• Stored data entries
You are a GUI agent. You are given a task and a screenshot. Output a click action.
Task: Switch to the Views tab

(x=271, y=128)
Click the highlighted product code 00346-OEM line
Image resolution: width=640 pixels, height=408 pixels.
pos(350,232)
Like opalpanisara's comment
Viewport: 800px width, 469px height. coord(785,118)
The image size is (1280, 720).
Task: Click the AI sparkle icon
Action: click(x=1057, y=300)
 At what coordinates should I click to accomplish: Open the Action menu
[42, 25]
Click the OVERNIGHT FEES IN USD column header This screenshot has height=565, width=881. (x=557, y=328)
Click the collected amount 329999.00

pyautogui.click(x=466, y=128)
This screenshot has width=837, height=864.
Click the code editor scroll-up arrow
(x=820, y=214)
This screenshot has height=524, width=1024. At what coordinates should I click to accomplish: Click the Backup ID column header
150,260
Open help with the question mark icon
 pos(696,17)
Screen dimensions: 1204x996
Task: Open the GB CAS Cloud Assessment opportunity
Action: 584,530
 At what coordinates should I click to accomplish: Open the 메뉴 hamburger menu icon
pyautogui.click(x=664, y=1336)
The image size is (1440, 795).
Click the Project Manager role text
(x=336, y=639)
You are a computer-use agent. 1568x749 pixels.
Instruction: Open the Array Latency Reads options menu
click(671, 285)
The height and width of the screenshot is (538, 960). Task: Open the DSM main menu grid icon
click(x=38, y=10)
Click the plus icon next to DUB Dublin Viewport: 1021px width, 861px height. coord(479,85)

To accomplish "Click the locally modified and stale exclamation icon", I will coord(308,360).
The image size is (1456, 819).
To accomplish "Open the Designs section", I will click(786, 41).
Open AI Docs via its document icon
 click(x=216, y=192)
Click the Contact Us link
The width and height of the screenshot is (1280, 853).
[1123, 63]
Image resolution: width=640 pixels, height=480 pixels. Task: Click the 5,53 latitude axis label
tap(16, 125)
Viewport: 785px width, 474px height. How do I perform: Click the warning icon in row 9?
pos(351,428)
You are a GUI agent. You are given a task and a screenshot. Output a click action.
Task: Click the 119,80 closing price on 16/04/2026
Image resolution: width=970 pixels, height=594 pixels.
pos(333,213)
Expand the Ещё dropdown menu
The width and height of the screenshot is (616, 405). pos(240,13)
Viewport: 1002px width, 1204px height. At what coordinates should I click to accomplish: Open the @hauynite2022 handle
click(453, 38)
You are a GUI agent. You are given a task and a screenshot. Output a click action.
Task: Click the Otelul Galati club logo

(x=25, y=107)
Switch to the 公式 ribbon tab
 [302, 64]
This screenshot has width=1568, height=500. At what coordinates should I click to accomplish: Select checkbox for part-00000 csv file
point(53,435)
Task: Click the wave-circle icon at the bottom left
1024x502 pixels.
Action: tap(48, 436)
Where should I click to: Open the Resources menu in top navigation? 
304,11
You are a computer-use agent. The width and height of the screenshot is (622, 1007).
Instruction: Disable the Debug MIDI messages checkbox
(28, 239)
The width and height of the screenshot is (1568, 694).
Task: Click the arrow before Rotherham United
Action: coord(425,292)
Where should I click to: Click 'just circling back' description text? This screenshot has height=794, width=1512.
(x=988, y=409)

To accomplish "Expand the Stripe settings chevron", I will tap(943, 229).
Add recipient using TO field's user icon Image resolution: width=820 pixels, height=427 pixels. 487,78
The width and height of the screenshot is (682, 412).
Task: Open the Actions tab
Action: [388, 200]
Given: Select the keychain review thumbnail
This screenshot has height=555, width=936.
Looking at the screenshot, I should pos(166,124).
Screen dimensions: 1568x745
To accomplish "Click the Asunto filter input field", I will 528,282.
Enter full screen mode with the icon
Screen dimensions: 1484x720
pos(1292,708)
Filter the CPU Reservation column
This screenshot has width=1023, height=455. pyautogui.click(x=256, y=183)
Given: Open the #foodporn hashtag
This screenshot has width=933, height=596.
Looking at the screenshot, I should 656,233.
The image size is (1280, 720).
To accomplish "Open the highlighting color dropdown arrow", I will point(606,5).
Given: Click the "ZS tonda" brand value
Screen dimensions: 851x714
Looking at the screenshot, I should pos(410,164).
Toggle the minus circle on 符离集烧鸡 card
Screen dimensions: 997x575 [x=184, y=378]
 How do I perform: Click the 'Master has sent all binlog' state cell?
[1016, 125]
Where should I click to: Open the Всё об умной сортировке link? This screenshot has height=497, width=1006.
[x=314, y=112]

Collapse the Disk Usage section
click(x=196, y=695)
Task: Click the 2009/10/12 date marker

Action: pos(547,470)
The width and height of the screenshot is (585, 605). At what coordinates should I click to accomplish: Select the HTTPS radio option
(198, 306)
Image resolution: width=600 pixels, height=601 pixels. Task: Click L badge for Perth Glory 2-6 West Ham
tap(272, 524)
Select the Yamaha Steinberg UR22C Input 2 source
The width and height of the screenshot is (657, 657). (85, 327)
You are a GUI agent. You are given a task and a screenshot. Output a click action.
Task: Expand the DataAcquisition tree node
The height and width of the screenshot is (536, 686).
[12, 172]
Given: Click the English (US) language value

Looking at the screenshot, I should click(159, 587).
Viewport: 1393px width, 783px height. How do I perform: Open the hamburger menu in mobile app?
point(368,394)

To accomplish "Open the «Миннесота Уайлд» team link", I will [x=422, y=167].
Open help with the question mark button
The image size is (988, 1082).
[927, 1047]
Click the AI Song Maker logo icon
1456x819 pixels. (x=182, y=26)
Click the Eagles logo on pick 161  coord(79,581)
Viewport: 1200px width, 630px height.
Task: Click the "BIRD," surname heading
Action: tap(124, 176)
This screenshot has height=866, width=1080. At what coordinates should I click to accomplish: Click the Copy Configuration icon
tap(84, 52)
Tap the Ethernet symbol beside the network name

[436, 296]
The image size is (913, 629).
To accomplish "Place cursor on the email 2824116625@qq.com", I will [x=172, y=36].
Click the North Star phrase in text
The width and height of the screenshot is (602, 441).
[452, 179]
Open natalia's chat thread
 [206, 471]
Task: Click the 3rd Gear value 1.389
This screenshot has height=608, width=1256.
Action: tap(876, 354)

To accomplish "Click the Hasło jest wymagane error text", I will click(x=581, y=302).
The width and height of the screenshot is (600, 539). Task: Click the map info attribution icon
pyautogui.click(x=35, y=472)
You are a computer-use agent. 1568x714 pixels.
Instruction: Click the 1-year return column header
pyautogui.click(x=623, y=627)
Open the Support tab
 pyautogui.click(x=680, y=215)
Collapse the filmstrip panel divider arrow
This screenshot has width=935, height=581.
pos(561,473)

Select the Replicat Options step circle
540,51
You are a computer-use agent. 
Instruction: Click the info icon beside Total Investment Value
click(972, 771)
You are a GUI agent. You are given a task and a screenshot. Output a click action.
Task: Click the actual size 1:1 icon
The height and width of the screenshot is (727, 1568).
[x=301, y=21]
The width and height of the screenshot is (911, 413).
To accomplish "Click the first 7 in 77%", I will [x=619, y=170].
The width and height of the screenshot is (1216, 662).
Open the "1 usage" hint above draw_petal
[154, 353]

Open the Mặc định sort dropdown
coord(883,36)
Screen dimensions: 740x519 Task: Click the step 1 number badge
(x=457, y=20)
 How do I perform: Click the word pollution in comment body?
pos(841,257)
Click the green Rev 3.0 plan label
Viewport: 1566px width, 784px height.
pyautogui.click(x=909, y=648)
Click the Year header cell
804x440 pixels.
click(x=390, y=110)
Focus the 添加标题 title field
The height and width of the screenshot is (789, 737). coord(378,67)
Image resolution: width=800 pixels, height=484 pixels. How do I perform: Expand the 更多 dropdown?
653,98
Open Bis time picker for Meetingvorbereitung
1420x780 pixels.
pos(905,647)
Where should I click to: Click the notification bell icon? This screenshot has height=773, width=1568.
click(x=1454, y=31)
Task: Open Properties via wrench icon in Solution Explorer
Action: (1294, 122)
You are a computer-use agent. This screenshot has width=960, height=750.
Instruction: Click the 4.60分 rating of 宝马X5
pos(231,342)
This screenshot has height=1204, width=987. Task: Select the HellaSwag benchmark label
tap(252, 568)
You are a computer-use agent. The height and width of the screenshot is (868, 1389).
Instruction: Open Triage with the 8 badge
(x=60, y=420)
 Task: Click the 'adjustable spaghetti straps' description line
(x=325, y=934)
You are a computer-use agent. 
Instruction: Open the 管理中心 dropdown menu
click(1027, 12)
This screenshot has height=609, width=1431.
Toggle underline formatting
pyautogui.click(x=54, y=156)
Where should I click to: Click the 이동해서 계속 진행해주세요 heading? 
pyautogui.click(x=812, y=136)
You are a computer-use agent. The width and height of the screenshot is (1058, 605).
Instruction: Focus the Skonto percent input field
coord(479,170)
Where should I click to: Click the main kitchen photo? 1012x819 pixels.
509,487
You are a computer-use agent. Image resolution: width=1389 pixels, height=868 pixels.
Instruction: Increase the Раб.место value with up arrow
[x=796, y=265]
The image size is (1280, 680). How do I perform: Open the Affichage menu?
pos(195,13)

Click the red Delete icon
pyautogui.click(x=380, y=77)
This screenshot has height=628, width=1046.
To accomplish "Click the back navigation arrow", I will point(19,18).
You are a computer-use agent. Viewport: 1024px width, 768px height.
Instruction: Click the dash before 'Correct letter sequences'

• WHAT IS REQUIRED
Nothing should be returned except the lines from the one containing "You are a computer-use agent. Viewport: 1024px" through the last line of the data, each restated word for word.

• EXPECTED ANSWER
You are a computer-use agent. Viewport: 1024px width, 768px height.
Instruction: Click the dash before 'Correct letter sequences'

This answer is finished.